Natalie came over and did the clasp on the necklace, then kissed Lucy and Mr. Ackerman’s cheeks.
“Good night.” She said to them before running off to bed.
Her bedroom was down the hall. It was set up in Lucy’s old nursery and still had a rather babyish light pink wallpaper with a boarder of swans and pink and white stripped curtains on the window and the canopy over the bed.
Natalie fed some breadcrumbs and sunflower seeds from a sack to her lovebirds, Pyramus and Thisbe, and then sat down in front of her vanity.
An unkind judge might say that Natalie was an ugly girl; a more kind judge might say that she had a sort of adorable homeliness or that her face was interesting. Natalie was a small and thin girl of sixteen with narrow sloping shoulders and a long neck. On top of that long neck was a little heart shaped face surrounded by masses of dark curls. Her dark eyes and carmine mouth seemed too big for her face and a little Egyptian nose was stuck discordingly in between them.
After plaiting her hair, Natalie got up from the vanity and went over to a closet at the other end of the room. It was full of shelves covered in knickknacks and curiosities which she had collected.
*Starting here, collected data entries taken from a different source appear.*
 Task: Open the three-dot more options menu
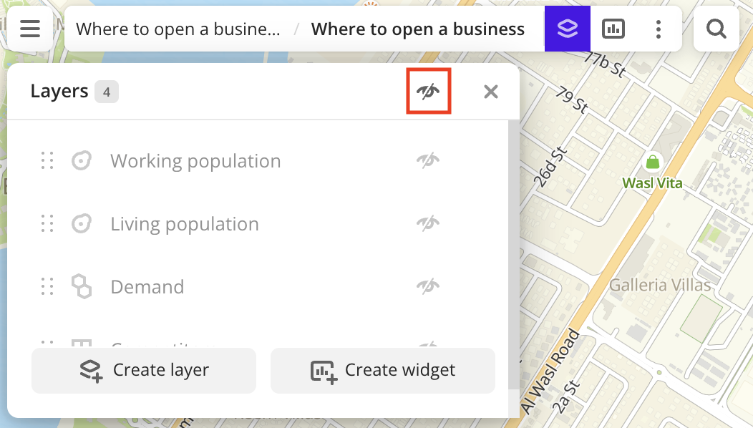659,29
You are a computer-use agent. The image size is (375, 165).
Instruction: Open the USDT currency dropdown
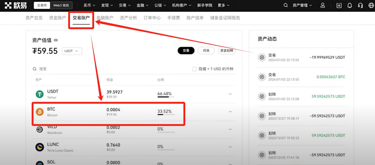[x=72, y=51]
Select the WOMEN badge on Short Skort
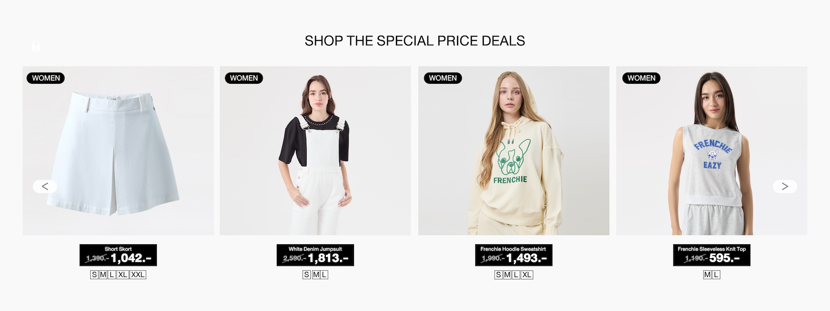This screenshot has width=830, height=311. point(46,78)
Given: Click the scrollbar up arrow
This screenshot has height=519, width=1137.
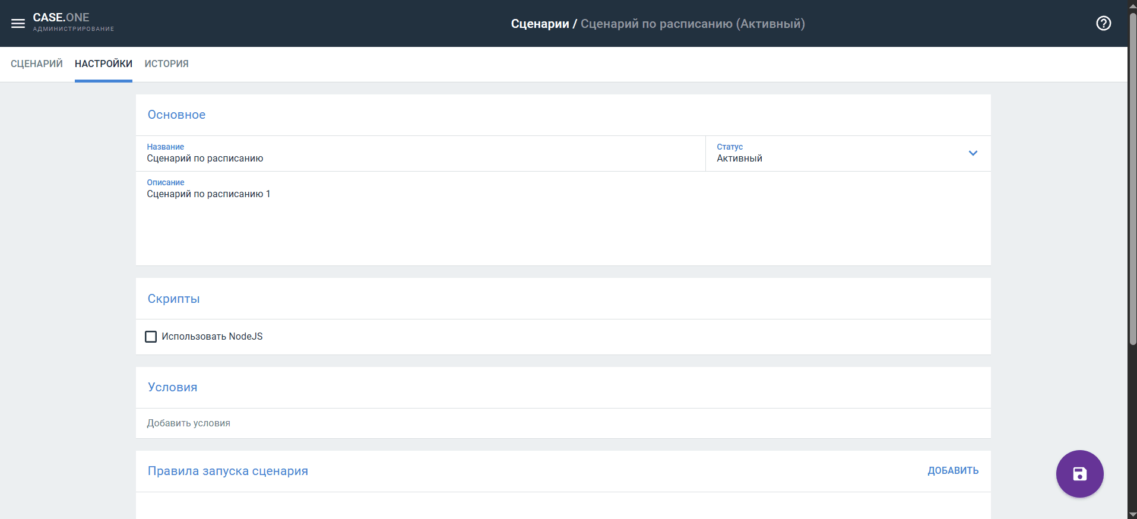Looking at the screenshot, I should pos(1132,5).
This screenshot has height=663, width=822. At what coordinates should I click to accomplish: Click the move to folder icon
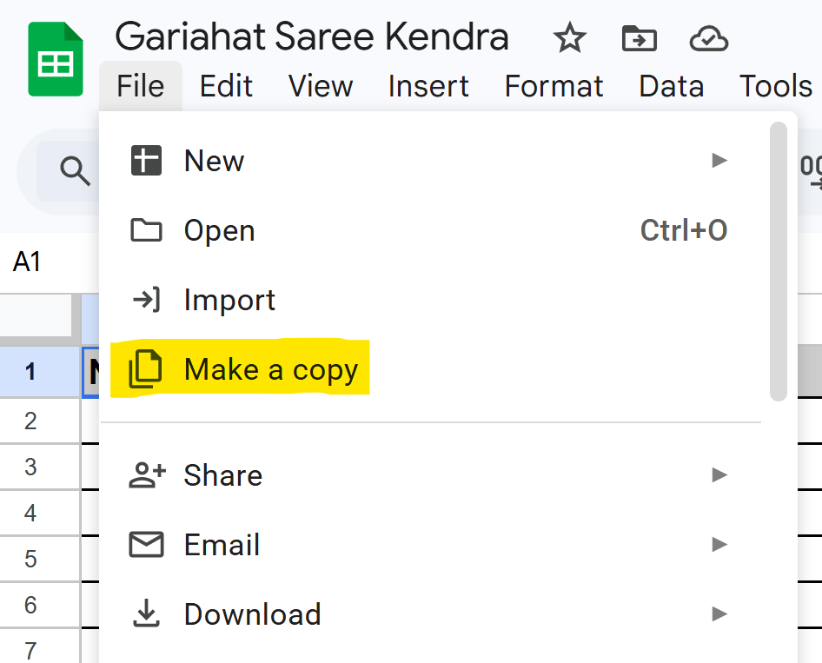[640, 38]
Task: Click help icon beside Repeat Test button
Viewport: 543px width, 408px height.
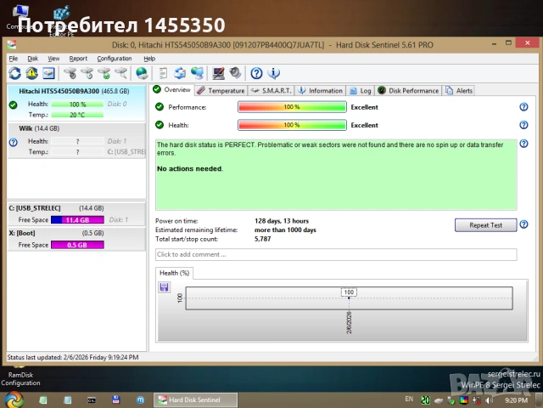Action: (x=523, y=225)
She wound up a carousel music box and it began to turn and it’s horses went up and down. Two nearby figurines of harlequins were turned and spun to mimic dancing.
When the whistful, tinkling music stopped, she closed the door of the closet.
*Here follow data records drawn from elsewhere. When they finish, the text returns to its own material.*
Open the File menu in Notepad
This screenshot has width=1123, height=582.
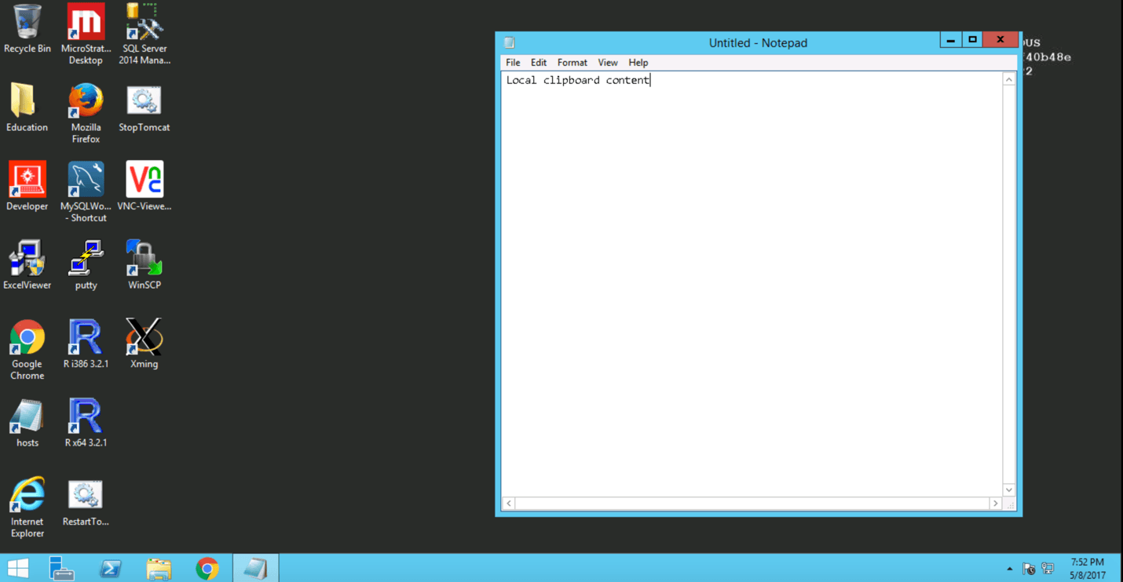pyautogui.click(x=513, y=63)
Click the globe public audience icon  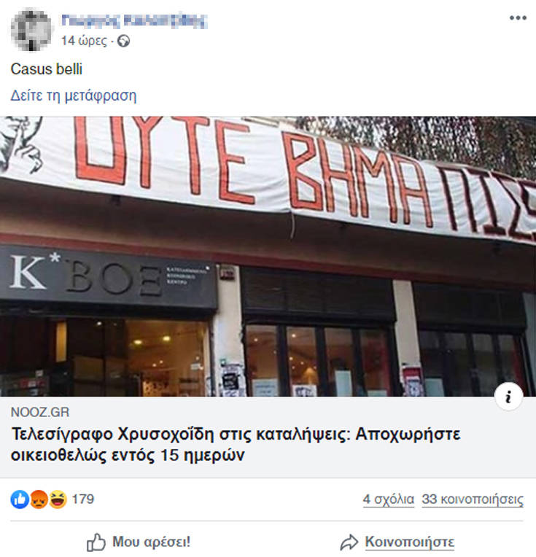[123, 42]
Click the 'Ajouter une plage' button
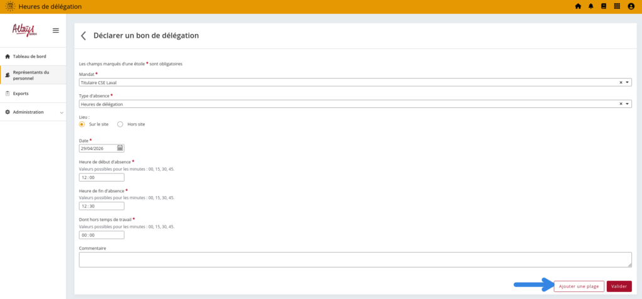Viewport: 642px width, 299px height. tap(579, 286)
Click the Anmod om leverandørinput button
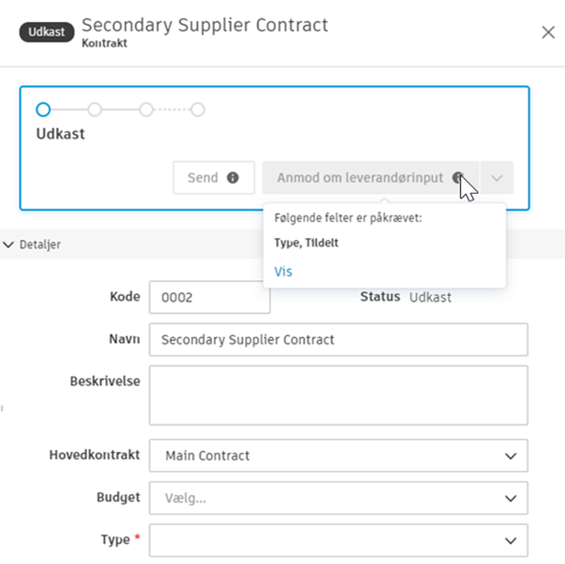The width and height of the screenshot is (565, 564). [359, 178]
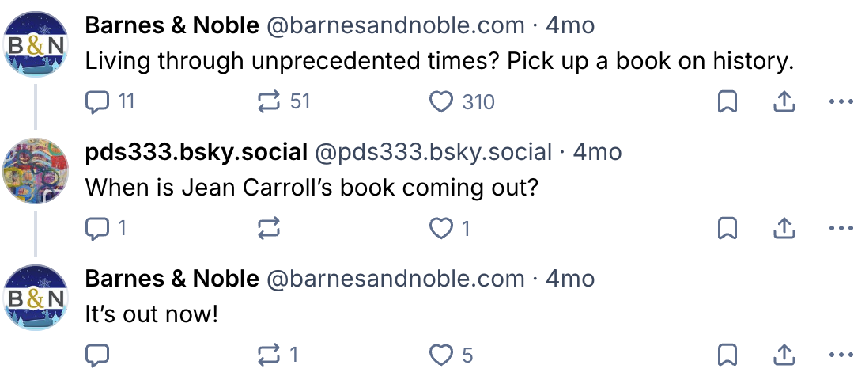Image resolution: width=854 pixels, height=384 pixels.
Task: Bookmark the 'Pick up a book' post
Action: 727,102
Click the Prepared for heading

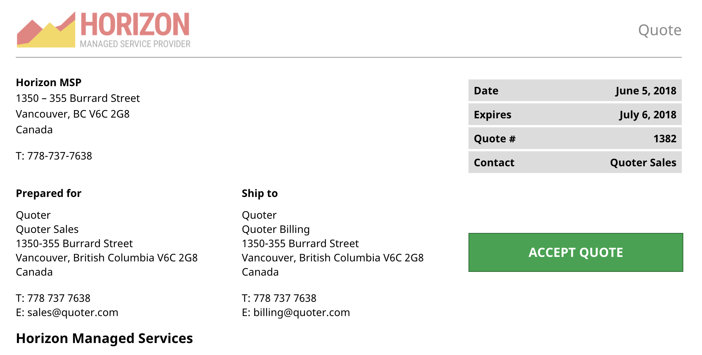49,193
The music had made her feel very drowsy, it always had that effect on her. She went to bed with her head full of San Fransico and handsome lords.
After Natalie had left, Lucy had stayed a little while longer to chat with her father.
“You made me and your mother very proud today” Mr. Ackerman said.
“How,” Lucy asked.
“You’ve made a quite an impression on Lord Allan.”
“So, I’ve heard.”
“He’d be an exellent match.”
“Father, I hardly know the man and I don’t even know if I like him.”
“Maybe you’ll grow to like him.”
“Good night, Father.”
Her parents had already put her in the way of several eligible men but she had suspected that all of them were more interested in her money than they were in her. If they were looking to set her up with Lord Allan, it would probably be a similar story. Stories of English aristocrats, like him, looking to marry rich American girls, like her, were all over the society columns.
Lucy had long made up her mind not to accept anyone who was only interested in her money.